PASSAGE À EXAMINER>
╔══

La loi Grenelle I (2009) et la loi Grenelle II (2010) ont fixé des objectifs ambitieux de réduction des émissions de gaz à effet de serre dans le secteur des transports, incitant au développement des alternatives à la voiture individuelle. Ces textes fondateurs ont notamment facilité la création de nouvelles infrastructures pour les transports collectifs et encouragé les modes actifs comme le vélo.
Une avancée majeure est survenue avec la loi de transition énergétique pour la croissance verte (LTECV) de 2015, qui a introduit plusieurs mesures novatrices:
- L’obligation pour les entreprises de plus de 100 salariés d’élaborer un plan de mobilité
- Le développement des infrastructures de recharge pour véhicules électriques
- L’instauration d’une prime à la conversion pour le remplacement des véhicules polluants
La loi d’orientation des mobilités (LOM) de 2019 marque un tournant décisif dans l’approche juridique des mobilités durables. Ce texte ambitieux réforme en profondeur la gouvernance des mobilités, en confiant aux collectivités territoriales, notamment aux intercommunalités, un rôle central dans l’organisation des services de mobilité sur leur territoire. La LOM consacre juridiquement le concept de mobilité durable et instaure de nouveaux outils comme le forfait mobilité durable, permettant aux employeurs de prendre en charge les frais de déplacement domicile-travail de leurs salariés utilisant des modes alternatifs à la voiture individuelle.
Plus récemment, la loi Climat et Résilience de 2021 a renforcé les dispositions en faveur des mobilités durables, avec notamment:
- La création de zones à faibles émissions mobilité (ZFE-m) dans les agglomérations de plus de 150 000 habitants d’ici 2025
- L’interdiction progressive de la vente des véhicules émettant plus de 95g de CO2/km d’ici 2030
- Le renforcement du malus écologique pour les véhicules les plus polluants
Cette évolution législative s’inscrit dans un cadre européen contraignant, avec des directives et règlements fixant des objectifs de réduction des émissions de CO2 pour les constructeurs automobiles et promouvant les carburants alternatifs. Le Pacte vert européen (Green Deal) vise à faire de l’Europe le premier continent neutre en carbone d’ici 2050, ce qui implique une transformation profonde du secteur des transports, responsable d’environ 25% des émissions de gaz à effet de serre dans l’Union européenne.

╚══

CONSIGNES DE TRAVAIL> Transcrivez intégralement le texte sur la législation des mobilités durables, sans y apporter la moindre modification. Les lignes ci-après n'ont aucun lien avec le texte sur la législation des mobilités durables.

MATÉRIEL FOURNI>
╔══

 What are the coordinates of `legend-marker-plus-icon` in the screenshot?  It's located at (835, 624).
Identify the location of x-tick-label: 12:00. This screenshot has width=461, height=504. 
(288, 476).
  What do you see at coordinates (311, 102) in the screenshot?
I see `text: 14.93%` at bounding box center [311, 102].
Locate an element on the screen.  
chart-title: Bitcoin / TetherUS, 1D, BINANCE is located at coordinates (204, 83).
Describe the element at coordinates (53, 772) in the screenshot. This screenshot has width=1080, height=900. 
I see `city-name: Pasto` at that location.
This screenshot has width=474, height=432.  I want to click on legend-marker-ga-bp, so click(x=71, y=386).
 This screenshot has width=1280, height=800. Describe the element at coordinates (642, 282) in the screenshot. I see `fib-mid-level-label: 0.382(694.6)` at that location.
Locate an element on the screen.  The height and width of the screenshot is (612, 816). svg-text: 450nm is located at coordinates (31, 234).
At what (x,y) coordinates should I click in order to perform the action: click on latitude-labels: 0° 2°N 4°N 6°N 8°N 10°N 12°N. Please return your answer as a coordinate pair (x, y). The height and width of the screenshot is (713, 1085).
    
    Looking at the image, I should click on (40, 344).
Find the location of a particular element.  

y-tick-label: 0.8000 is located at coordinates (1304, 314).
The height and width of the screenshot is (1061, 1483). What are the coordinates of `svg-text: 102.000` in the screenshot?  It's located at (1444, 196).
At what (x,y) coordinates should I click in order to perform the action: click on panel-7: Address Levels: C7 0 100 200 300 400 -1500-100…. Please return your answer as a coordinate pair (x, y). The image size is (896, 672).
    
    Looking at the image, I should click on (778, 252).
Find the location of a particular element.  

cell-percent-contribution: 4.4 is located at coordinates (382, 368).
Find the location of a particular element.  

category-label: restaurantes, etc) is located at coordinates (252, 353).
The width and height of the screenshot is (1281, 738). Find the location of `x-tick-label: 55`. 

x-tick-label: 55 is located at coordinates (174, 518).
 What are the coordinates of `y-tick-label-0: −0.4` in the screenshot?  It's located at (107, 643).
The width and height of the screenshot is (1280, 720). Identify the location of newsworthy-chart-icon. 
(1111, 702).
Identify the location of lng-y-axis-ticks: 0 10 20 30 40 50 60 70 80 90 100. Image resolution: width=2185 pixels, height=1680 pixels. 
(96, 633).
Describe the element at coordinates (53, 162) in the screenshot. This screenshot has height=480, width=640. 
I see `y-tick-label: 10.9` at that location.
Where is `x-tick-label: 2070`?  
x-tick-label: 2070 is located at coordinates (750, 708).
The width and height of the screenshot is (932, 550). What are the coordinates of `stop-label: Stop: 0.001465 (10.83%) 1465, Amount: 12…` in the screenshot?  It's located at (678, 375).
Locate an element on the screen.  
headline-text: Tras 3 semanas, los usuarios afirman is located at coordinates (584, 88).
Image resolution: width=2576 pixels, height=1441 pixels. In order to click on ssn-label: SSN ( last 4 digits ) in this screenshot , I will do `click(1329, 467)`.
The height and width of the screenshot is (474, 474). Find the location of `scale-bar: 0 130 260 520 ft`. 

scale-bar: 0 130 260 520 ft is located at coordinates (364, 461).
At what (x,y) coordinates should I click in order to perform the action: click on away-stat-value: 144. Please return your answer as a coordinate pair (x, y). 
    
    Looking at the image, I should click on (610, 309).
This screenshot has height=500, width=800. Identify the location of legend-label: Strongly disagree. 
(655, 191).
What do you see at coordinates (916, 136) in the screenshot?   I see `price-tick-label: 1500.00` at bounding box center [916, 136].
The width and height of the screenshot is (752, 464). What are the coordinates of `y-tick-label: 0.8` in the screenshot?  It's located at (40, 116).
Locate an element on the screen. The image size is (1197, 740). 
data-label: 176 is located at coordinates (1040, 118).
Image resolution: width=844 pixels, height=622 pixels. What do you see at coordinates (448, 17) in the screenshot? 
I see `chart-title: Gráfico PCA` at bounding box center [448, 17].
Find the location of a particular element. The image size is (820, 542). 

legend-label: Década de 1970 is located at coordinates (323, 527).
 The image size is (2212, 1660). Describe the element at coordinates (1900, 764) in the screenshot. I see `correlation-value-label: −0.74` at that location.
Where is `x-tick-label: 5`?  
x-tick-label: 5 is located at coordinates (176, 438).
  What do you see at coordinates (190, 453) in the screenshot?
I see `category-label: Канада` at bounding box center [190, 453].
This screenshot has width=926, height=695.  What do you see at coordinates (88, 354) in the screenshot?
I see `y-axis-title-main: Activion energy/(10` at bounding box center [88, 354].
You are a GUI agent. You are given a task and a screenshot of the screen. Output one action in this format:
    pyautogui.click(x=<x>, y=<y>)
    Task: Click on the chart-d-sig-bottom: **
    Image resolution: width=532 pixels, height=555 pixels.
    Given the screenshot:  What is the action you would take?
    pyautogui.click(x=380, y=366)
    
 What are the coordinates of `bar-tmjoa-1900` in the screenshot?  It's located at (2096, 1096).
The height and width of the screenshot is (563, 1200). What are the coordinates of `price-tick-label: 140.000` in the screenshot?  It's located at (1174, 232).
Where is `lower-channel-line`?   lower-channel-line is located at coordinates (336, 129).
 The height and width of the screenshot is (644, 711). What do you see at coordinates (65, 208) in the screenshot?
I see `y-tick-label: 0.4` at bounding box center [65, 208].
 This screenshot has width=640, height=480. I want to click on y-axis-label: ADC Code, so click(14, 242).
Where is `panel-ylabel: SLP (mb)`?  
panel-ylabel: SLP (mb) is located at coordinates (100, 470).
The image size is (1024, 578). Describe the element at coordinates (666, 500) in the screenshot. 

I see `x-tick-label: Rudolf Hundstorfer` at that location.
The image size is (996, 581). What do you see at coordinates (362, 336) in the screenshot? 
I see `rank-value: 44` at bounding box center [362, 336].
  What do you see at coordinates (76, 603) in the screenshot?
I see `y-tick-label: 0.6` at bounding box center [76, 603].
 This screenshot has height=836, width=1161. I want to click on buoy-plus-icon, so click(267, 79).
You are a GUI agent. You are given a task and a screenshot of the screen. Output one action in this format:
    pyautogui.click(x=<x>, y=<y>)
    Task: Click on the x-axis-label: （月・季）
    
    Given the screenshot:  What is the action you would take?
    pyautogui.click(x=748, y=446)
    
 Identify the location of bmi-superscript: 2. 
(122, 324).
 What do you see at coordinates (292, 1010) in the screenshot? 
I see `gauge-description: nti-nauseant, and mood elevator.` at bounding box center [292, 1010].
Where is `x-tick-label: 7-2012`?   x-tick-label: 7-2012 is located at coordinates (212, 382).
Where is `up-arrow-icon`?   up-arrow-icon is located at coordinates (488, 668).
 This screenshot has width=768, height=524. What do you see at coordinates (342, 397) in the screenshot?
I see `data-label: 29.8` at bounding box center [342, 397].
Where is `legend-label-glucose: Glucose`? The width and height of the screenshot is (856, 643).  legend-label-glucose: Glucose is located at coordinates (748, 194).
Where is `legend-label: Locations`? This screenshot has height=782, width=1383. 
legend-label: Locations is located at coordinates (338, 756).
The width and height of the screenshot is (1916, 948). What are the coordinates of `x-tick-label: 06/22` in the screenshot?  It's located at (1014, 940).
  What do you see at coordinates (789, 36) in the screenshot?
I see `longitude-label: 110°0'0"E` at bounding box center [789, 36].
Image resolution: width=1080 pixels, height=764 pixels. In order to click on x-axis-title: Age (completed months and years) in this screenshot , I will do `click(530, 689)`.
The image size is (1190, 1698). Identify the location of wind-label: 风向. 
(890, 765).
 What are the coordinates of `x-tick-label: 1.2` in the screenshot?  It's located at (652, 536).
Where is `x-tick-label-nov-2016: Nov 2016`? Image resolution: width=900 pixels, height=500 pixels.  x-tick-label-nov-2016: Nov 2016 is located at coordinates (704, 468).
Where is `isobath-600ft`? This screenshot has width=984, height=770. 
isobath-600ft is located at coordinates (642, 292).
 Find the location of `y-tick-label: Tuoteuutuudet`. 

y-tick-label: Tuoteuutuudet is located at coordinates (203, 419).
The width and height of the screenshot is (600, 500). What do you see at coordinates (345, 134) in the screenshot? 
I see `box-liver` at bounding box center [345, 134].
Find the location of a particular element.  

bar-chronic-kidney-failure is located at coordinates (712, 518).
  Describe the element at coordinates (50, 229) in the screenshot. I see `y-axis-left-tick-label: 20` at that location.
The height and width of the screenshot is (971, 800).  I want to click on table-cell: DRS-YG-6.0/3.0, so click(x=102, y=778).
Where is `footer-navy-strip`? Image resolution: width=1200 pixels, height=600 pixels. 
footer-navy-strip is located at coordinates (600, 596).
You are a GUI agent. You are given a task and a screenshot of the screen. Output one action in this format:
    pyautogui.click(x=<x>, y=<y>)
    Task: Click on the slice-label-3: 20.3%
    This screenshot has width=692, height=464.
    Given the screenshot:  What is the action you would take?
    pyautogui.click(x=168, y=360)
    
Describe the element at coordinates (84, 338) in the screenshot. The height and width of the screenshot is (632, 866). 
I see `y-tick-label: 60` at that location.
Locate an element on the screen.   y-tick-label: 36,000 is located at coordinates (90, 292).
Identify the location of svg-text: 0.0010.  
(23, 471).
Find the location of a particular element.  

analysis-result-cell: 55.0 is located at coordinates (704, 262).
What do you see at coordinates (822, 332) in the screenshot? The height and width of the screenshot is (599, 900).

╚══

RÉSULTAT CI-DESSOUS>
La loi Grenelle I (2009) et la loi Grenelle II (2010) ont fixé des objectifs ambitieux de réduction des émissions de gaz à effet de serre dans le secteur des transports, incitant au développement des alternatives à la voiture individuelle. Ces textes fondateurs ont notamment facilité la création de nouvelles infrastructures pour les transports collectifs et encouragé les modes actifs comme le vélo.
Une avancée majeure est survenue avec la loi de transition énergétique pour la croissance verte (LTECV) de 2015, qui a introduit plusieurs mesures novatrices:
- L’obligation pour les entreprises de plus de 100 salariés d’élaborer un plan de mobilité
- Le développement des infrastructures de recharge pour véhicules électriques
- L’instauration d’une prime à la conversion pour le remplacement des véhicules polluants
La loi d’orientation des mobilités (LOM) de 2019 marque un tournant décisif dans l’approche juridique des mobilités durables. Ce texte ambitieux réforme en profondeur la gouvernance des mobilités, en confiant aux collectivités territoriales, notamment aux intercommunalités, un rôle central dans l’organisation des services de mobilité sur leur territoire. La LOM consacre juridiquement le concept de mobilité durable et instaure de nouveaux outils comme le forfait mobilité durable, permettant aux employeurs de prendre en charge les frais de déplacement domicile-travail de leurs salariés utilisant des modes alternatifs à la voiture individuelle.
Plus récemment, la loi Climat et Résilience de 2021 a renforcé les dispositions en faveur des mobilités durables, avec notamment:
- La création de zones à faibles émissions mobilité (ZFE-m) dans les agglomérations de plus de 150 000 habitants d’ici 2025
- L’interdiction progressive de la vente des véhicules émettant plus de 95g de CO2/km d’ici 2030
- Le renforcement du malus écologique pour les véhicules les plus polluants
Cette évolution législative s’inscrit dans un cadre européen contraignant, avec des directives et règlements fixant des objectifs de réduction des émissions de CO2 pour les constructeurs automobiles et promouvant les carburants alternatifs. Le Pacte vert européen (Green Deal) vise à faire de l’Europe le premier continent neutre en carbone d’ici 2050, ce qui implique une transformation profonde du secteur des transports, responsable d’environ 25% des émissions de gaz à effet de serre dans l’Union européenne.